生産性のあることをしなければ気が済まない。

このnoteで気持ちを綴っていくうちに、”休めない”という課題と何度も直面しました。

下宿ではもちろん、実家でも多少の朝寝坊が怖くてできません。
勉強や料理、読書をしているとあっという間に一日が終わるので、昼寝をする時間もなく。
早起きは朝活できるので構わないのですが、せっかくの夏休みなのに寝不足というのは少し悩ましいのです。

そんな私に、本音に耳を傾けることを教えてくれたのがこの本です。

ハラミちゃんが出演なさっていたのと同じテレビ番組で、HSP(Highly Sensitive Person)について特集があり、私は2階でノートを取りながら必死に観ていました。

ハラミちゃんのエッセイについてはこちら↓

元々、高校生の時にInstagramでHSPについて書かれたコミックエッセイを発見。
その影響でHSPに興味を持ちました。
昨今よく見かけるような、いかにも商用目的っぽいHSP紹介ではなく、純粋に気持ちを綴ったようなコミックエッセイでした。

それでHSPについての特集があるというそのテレビ番組で武田友紀さんを知り、
「繊細さん」関連の本をもっと読んでみたいと思ったのです。
この本は3冊目。高校生の時には既に読んでいましたが、春休み、そしてこの夏に再び読みました。

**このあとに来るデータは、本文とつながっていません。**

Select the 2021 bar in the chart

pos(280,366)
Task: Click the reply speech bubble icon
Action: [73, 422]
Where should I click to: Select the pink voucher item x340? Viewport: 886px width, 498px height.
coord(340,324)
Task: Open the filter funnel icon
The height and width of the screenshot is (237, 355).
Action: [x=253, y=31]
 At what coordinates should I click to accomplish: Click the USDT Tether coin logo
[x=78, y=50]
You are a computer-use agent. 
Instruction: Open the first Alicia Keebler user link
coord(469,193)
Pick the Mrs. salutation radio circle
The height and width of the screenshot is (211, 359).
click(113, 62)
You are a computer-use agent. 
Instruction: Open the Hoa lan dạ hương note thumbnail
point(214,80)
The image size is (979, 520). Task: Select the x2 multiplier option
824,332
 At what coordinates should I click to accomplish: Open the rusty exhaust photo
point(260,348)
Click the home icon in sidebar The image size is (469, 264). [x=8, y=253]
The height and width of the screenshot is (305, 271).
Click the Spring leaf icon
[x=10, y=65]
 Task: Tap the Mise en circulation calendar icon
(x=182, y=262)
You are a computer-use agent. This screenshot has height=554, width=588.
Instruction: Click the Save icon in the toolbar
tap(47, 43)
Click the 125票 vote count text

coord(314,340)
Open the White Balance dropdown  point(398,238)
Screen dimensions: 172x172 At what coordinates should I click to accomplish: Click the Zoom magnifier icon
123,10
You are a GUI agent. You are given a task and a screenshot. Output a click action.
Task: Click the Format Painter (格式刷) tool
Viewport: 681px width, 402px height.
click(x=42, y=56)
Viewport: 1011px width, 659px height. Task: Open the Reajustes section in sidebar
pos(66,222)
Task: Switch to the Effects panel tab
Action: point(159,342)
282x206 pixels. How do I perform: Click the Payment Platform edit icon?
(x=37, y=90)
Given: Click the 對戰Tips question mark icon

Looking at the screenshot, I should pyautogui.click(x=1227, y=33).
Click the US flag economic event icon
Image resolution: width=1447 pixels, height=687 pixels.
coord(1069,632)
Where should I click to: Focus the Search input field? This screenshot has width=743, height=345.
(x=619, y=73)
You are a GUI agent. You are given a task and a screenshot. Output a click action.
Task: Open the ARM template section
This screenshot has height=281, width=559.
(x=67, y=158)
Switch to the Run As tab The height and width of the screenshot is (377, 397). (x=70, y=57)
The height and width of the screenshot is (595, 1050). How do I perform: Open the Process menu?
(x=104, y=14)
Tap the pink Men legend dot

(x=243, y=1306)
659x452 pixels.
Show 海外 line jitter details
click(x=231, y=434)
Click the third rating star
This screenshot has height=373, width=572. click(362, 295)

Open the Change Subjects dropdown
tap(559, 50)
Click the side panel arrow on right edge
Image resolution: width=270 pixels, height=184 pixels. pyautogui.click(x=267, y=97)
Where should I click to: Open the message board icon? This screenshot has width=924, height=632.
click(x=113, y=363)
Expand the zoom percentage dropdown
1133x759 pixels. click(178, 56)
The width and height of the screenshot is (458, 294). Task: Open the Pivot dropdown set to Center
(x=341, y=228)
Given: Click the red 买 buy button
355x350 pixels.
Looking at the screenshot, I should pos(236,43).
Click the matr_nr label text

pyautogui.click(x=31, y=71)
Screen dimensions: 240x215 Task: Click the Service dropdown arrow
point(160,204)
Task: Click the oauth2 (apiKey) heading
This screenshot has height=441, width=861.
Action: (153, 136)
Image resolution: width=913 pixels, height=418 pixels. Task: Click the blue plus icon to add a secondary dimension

自分のままで生きるのは、「イヤだ」「つらい」という本音を怖がらないでほしいのです。
『繊細さんが「自分のまま」で生きる本——繊細さは幸せへのコンパス』p.38
「自分の感じ方がおかしいんじゃないか」「他の人みたいにどんどん進められない自分がだめなんじゃないか」など、自分の感覚を信じきれずにいると、モヤモヤやつらさがあっても「このぐらい平気でいなきゃ」と打ち消してしまうのです。
『繊細さんが「自分のまま」で生きる本——繊細さは幸せへのコンパス』p.64

本音に耳を傾ける。
大事なことではあるのですが、それ以上に義務感や責任に目が行ってしまい、気づけば本音が分からなくなる。
他者と比較しては劣等感に苛まれて、本音を無視して他者からの評価を優先し続ける。

そうして自分の「もう嫌だ、抜け出したい」を海の底に沈め、見えない所で少しずつ、確実に膨らませてしまう…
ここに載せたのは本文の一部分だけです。